* _What is required_
Can you set out the data from the line with "Open the kebab menu for install-tvk row" to the line with "Task: Click help icon next to 注册地址", both included, as a numbered list without blank lines?

— start of Provided data —

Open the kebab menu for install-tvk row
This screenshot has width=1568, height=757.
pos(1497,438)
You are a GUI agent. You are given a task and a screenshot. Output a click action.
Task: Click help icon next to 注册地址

— end of Provided data —
— start of Provided data —

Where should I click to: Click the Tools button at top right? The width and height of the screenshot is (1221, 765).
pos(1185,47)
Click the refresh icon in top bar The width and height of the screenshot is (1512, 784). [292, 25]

— end of Provided data —

* _Reply_
1. Open the kebab menu for install-tvk row
2. This screenshot has width=1568, height=757.
3. pos(1497,438)
4. You are a GUI agent. You are given a task and a screenshot. Output a click action.
5. Task: Click help icon next to 注册地址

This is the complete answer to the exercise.